As you are working through your inbox, some of the emails will just be notifications that an issue has been resolved. For example, you may receive a confirmation of a transaction, a thank you from a coworker on a certain project, or a follow up that an email you sent was received.

These types of issues are all “resolved” and thus no longer need any action from you. Rather than deleting them, simply move them to a folder or label that contains all emails of a certain type. Your organization strategy in terms of folders should make sense for your work. It could be organized by your different clients, different departments at your job, or special projects.

By using folders and/or labels, you can let go of resolved issues but still have confidence that if you ever need to go back and reference them you will be able to find them quickly.
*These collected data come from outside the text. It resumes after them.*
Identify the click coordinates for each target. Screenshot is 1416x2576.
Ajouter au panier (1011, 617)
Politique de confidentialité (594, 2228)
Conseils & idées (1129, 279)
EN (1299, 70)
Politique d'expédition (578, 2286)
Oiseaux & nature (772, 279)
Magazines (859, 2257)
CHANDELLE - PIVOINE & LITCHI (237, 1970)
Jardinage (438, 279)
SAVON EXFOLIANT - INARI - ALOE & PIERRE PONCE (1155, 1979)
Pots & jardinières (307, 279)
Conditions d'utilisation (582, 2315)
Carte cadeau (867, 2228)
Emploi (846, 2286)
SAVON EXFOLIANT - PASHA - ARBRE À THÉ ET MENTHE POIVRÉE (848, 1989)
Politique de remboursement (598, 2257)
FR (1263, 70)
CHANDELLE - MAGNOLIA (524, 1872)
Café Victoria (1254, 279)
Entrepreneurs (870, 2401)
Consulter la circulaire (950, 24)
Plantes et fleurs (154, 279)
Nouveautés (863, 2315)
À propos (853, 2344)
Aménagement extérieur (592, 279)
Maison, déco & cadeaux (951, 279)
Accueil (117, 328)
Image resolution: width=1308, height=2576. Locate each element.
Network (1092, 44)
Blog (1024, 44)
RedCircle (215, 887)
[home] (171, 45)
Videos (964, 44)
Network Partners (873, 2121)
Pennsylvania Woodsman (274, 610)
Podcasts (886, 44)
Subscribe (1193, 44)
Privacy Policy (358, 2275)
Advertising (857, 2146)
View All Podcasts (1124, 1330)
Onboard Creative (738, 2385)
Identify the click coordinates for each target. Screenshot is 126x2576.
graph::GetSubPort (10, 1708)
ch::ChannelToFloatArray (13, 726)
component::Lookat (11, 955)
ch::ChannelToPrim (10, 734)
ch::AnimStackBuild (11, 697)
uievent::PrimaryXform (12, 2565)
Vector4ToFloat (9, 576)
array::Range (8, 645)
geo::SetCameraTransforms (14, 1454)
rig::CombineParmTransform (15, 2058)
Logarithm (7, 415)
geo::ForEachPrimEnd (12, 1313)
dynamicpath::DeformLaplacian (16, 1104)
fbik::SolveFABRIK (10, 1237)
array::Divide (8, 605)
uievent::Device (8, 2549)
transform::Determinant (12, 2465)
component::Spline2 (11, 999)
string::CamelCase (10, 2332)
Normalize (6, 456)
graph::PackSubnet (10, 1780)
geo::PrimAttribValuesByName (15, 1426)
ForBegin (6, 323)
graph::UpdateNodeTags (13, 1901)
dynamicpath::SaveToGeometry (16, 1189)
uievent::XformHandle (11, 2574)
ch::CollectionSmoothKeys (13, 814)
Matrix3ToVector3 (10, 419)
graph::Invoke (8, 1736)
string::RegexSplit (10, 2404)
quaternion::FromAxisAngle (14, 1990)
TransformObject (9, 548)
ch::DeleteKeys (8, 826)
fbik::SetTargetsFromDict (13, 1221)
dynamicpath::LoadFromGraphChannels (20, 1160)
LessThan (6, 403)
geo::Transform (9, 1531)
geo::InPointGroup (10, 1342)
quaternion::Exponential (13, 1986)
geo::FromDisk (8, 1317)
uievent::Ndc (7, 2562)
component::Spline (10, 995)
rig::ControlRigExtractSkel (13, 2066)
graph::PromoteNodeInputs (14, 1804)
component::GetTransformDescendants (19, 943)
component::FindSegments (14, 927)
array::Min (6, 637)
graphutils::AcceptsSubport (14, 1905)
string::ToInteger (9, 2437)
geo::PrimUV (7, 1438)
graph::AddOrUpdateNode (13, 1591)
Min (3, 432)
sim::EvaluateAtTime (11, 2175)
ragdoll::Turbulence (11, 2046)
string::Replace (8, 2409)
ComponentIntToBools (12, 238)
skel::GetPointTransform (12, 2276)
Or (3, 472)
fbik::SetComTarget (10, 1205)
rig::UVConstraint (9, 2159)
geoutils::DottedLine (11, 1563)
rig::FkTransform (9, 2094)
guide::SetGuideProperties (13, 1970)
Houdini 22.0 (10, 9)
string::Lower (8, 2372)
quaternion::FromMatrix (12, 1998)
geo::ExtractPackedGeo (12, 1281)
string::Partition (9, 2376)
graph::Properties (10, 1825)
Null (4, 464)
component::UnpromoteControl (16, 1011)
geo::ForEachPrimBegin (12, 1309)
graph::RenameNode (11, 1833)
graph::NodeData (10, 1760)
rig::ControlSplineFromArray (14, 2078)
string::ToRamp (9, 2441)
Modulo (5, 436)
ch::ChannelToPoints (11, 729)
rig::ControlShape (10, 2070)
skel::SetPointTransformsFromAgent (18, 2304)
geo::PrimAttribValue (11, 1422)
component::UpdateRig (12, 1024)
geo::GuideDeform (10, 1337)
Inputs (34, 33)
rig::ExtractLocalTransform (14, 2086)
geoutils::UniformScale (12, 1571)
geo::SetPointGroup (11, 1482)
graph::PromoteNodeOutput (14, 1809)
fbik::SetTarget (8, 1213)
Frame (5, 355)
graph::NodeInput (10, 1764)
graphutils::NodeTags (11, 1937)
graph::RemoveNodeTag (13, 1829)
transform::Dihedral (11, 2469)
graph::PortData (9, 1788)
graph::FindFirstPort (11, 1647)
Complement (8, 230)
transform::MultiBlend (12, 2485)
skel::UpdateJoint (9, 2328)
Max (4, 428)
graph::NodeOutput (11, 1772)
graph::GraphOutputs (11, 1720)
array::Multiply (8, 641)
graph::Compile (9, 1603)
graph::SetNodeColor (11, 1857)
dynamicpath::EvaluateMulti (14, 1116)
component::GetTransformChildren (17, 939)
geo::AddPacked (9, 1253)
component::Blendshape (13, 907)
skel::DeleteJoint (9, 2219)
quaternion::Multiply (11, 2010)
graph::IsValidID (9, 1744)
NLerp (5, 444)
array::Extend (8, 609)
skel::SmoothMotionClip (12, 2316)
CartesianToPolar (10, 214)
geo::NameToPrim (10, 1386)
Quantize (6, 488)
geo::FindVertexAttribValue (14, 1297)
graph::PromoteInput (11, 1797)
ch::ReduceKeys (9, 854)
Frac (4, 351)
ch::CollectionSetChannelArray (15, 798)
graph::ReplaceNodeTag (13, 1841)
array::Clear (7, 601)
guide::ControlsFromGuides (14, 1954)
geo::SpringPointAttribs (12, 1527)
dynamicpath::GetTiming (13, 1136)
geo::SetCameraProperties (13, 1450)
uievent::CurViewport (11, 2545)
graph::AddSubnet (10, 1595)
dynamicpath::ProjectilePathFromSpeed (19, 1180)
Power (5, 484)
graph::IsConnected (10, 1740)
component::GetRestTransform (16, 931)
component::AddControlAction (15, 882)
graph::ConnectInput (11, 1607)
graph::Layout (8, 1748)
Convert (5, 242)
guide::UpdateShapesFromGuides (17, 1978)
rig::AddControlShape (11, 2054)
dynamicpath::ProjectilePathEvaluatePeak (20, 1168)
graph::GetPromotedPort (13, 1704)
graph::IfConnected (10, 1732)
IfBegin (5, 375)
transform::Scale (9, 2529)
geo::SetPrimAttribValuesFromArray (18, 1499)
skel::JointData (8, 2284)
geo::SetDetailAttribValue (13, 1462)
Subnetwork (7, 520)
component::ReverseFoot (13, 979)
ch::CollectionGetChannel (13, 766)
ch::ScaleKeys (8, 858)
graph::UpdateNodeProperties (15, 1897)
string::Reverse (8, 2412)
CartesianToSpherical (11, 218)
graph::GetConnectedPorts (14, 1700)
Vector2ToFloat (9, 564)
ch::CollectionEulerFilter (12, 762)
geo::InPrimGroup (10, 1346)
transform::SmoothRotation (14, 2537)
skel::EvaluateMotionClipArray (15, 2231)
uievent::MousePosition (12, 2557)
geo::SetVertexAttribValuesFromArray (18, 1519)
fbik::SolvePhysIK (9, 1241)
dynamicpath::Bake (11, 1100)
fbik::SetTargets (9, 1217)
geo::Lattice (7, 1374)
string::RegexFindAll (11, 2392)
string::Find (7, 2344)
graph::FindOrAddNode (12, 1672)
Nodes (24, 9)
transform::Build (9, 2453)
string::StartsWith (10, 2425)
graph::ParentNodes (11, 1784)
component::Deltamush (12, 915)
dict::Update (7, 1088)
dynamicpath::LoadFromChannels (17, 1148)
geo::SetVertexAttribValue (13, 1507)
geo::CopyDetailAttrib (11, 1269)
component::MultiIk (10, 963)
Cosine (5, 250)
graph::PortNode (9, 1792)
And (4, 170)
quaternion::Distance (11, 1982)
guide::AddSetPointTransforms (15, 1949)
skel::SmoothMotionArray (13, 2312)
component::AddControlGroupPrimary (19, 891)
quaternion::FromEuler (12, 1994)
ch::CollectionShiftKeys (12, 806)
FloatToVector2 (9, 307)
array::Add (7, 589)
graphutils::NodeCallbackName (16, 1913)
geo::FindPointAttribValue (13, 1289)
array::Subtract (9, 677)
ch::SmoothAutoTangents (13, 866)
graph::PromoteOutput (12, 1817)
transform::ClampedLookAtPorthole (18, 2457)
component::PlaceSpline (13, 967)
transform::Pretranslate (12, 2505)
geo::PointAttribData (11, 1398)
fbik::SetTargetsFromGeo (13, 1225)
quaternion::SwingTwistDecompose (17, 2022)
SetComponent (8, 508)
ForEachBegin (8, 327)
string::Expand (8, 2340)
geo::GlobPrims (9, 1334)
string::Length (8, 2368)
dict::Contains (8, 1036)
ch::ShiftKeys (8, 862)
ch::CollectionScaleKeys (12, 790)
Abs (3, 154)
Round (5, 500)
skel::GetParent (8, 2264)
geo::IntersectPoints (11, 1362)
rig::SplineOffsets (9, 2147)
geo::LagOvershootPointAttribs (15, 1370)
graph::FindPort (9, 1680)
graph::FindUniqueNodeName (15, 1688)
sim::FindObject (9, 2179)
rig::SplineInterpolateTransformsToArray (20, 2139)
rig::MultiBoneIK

And, once that email is sent to a folder, you no longer have it cluttering up your inbox.

#5: Unsubscribe to Irrelevant Newsletters and Alerts

It is worth the time to go ahead and unsubscribe to newsletters and alerts that are not relevant to your work. These emails can become a distraction, the last thing you want when you are trying to maintain your focus and check off your to do list.

#6: Create a Separate Work and Personal Email Account

One of the biggest mistakes people make when it comes to email is to use the same account for both personal and professional communications. This is just a recipe for distraction and loss of focus. It also creates clutter in your inbox, the main cause of getting overwhelmed when it comes to email.

Keep your personal communication to a different email account and you will find that focusing on work issues during your email time is much easier.

#7: Apply the Two-Minute Rule

When doing your email pass, go ahead and resolve any issues that only take two-minutes or less to resolve. And, once you do resolve them, don’t forget to go back in and move the original out of your inbox and into the appropriate folder.

By taking care of small issues every time you do a pass, you are keeping your inbox as clean as you can, drawing attention to what still needs to be done, and helping you to keep your eye on the prize when it comes to issues that still need your attention.

By getting easy issues out of the way, you can then shift your focus to the issues that might require more effort to deal with. Without the clutter of a bunch of little things, you can do better with larger and more complex issues that require deeper levels of your attention.

#8: Create Email Templates for Repetitive Issues

Do you find yourself saying the same thing over and over in email? One of the best things you can do if you find yourself handling repetitive issues in email is to create a template response that you can quickly customize as a reply.

You can do this either by using your email program or by using a separate file system, but the trick will be getting to your template text quickly and easily to save time.

#9: Request to Be Removed from Group Emails You Don’t Need to Be Involved In

There is a tendency in professional environments to add too many people to group emails which creates a lot of unnecessary and sometimes confusing traffic in your inbox. If you know that you don’t need to be “in the loop” on a particular discussion that is creating unnecessary traffic in your inbox, simply request to be removed from the list.

#10: Learn to Use and Trust Email Search Functions

Finally, many people allow their inbox to get cluttered because they worry they won't be able to find a given email down the road if they need it. However, the opposite is true. By leaving random emails that have been taken care of in your inbox, you are actually making your email work much more difficult on yourself because you cannot tell at a glance what needs your attention, and what doesn't.

Instead of keeping resolved emails in your inbox, learn how to use folders as mentioned above, and also learn how to use the search feature of your email program. This will give you the peace of mind that if you need an email down the road, you can find it easily with a few key search terms.